§ TASK DIRECTIONS:
Reproduce verbatim the lines starting with the line containing "Given: Open the GitHub icon in footer" and going on through the line containing "point(830,360)".

»»

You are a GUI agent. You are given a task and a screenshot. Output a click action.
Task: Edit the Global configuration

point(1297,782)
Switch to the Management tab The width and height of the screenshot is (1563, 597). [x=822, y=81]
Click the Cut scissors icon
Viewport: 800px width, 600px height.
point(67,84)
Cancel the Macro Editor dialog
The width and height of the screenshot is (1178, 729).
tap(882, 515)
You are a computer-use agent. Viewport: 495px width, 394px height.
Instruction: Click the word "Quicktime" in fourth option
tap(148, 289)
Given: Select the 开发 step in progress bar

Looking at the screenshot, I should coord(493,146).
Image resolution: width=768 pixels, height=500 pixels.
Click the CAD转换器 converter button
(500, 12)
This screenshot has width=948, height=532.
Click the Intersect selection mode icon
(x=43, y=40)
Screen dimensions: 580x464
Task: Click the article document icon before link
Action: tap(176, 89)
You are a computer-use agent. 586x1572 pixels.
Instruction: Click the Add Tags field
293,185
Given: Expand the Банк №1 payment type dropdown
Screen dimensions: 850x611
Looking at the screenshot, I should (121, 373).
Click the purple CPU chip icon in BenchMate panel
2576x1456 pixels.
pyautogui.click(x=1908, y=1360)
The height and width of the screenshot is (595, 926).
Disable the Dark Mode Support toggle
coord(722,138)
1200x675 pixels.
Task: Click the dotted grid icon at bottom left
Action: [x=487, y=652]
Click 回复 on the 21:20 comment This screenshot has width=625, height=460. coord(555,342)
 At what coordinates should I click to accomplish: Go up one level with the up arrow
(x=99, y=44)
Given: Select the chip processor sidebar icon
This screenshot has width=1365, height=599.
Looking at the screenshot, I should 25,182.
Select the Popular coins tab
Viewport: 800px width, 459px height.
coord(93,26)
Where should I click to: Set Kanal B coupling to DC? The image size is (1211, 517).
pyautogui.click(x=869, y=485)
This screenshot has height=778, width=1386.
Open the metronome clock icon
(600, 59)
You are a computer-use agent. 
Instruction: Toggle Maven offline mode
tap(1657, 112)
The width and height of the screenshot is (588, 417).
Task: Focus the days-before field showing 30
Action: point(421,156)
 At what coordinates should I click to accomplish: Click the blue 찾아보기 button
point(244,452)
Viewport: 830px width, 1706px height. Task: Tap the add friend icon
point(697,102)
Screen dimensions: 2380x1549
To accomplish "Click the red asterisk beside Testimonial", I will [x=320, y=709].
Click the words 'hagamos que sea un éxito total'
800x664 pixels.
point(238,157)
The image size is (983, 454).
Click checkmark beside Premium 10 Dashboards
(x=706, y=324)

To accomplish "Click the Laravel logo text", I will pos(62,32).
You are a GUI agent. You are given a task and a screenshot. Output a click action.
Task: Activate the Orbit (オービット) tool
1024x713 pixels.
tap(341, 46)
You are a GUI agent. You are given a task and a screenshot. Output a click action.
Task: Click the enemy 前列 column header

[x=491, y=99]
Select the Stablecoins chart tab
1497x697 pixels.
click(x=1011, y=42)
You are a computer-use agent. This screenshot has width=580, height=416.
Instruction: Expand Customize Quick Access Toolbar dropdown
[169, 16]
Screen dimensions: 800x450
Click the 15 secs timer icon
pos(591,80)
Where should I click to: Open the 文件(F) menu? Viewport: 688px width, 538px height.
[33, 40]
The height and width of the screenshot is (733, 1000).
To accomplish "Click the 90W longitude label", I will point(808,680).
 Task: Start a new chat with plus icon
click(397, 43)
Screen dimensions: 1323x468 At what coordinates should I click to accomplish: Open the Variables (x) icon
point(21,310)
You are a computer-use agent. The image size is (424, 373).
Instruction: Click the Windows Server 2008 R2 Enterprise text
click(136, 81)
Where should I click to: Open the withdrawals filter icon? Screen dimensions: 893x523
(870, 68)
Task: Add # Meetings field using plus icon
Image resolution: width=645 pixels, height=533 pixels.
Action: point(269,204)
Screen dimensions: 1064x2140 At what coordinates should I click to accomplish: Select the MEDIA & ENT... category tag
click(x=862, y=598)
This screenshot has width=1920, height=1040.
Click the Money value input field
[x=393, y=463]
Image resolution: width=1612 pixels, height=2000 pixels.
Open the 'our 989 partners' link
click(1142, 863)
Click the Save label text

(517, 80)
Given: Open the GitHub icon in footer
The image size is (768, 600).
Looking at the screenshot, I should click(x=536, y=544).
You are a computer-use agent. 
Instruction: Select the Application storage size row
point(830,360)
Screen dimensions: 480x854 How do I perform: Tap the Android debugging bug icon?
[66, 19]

««

§ THE RESPONSE:
Given: Open the GitHub icon in footer
The image size is (768, 600).
Looking at the screenshot, I should click(x=536, y=544).
You are a computer-use agent. 
Instruction: Select the Application storage size row
point(830,360)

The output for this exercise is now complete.